A thunderous uproar over Sarah Palin’s charge that she is a victim of a media blood libel has not outdone her. "They [the critics] are not going to shut me up. No one will shut me up,” she insisted, following accusations that her use of the term was out of order.

The shining star of the Tea Party continues to remain the person that U.S. voters seem to either hate or love following the attempted assassination of Congresswoman Gabrielle Giffords two weeks ago.

She was immediately accused of inciting the shooting because her political action committee, during her 2008 election campaign, posted a map with crosshairs and a  ”target list” of political districts, including Gifford’s.

After the shooting attack, in which six people were murdered, she responded that the Democratic party also had used the crosshairs image for years.

Following a massive media attack on Palin, she broke her silence earlier this week and said she was the victim of a blood libel, a comment that unleashed a new barrage of criticism. This time several Jewish groups were among her critics. Some Jewish leaders reminded her that the expression "blood libel" refers to slander in the Middle Ages that encouraged pogroms against Jews. However, other Jewish leaders defended her use of the term and it is known that Israeli leaders frequently have adopted the term when referring to media campaigns, particularly about accusations against nationalists.

Critics accused Palin – who has seemed in the past to be poorly-versed in world affairs – of being ignorant of the origin of the term.

Speaking in an interview with Sean Hannity on Fox News Monday, she came out swinging. The “blood libel” term “means being falsely accused of having blood on your hands and in this case that's exactly what was going on," she said.  

“And yes, the historical knowledge that people have of the term ‘blood libel' – it goes back to the Jews who were falsely accused back in medieval European times of using the blood of children. And you know, the criticism of even the timing of this statement is being used as another diversion,” she continued.

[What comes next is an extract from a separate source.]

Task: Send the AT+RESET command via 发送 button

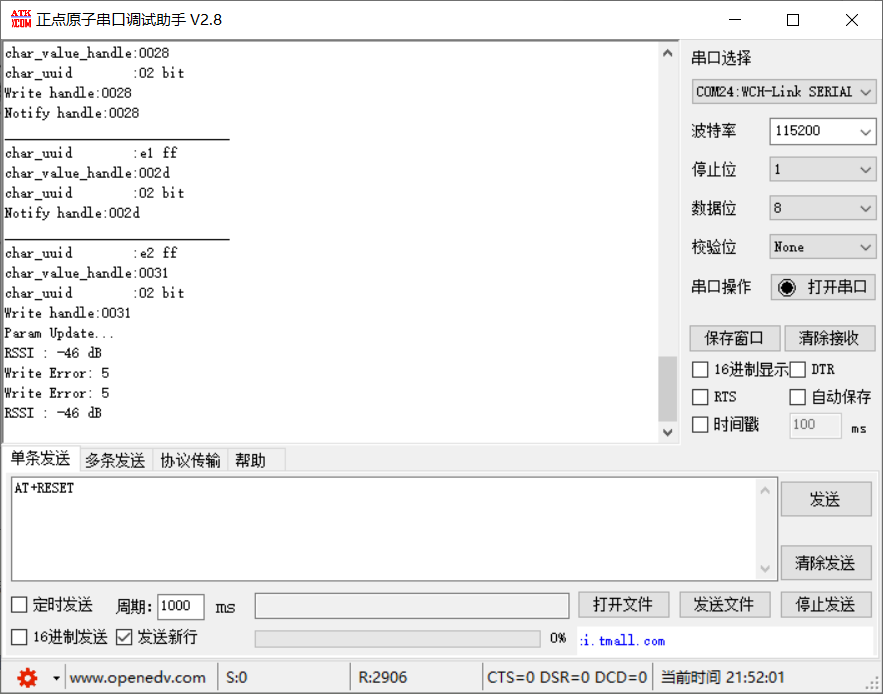Action: coord(826,499)
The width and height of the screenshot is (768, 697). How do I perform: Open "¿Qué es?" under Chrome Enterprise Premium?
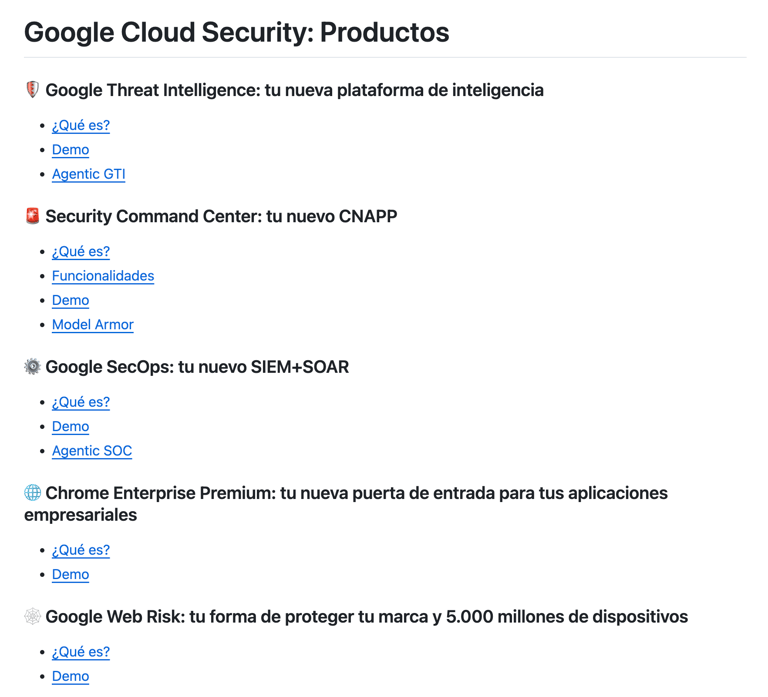[80, 550]
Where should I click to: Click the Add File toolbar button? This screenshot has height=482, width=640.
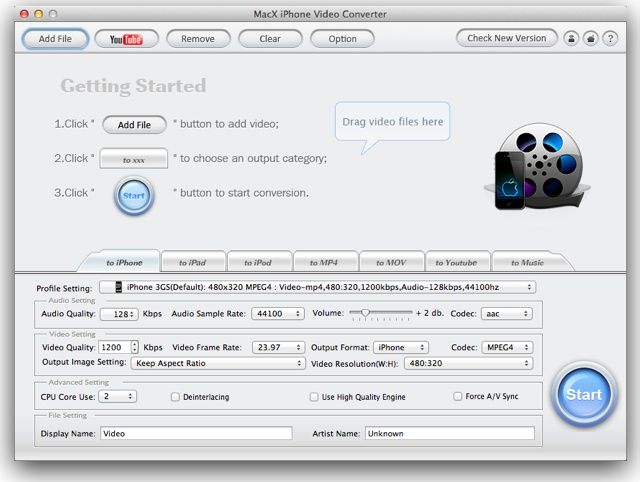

As for criticism by Jewish leaders, she commented, “I think the critics, again, were using anything that they could gather out of that statement. And ...you know, you can -- you can spin up anything out of anybody's statements that are released and use them against the person who is making the statement. But, no, I appreciated those who understood what it is that I meant, that a group of people being falsely accused of having blood on their hands, that is what blood libel means. And just two days before I released my statement, an op-ed in the Wall Street Journal had that term in its title and that term has been used for eons.”

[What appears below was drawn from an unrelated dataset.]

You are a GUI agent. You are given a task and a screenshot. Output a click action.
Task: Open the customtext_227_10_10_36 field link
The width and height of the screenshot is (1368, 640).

Palin also said that although Democrats have used “bull’s-eye maps” for targeting political districts and that Bill Clinton’s political pros had a “war room,” critics pick on her because “I am not hesitant at all to spread [my message] across this country...

Former House Speaker Newt Gingrich, who like Palin is a potential GOP candidate for the 2012 election, chided Palin Monday for her shoot-from-hip style. "I think that she's got to slow down and be more careful and think through what she's saying and how's she's saying it,” he advised. 

Palin insisted she will not change her style: "I know that a lot of those on the left hate my message, and they will do all they can to stop me because they don't like the message. So, I will continue to speak out. They're not going to shut me up. They're not going to shut you up or Rush or Mark Levin or Tea Party patriots or those who, as I say, respectfully and patriotically petition their government for change. They can't make us sit down and shut up. And if they ever were to succeed in doing that, then our republic will be destroyed.”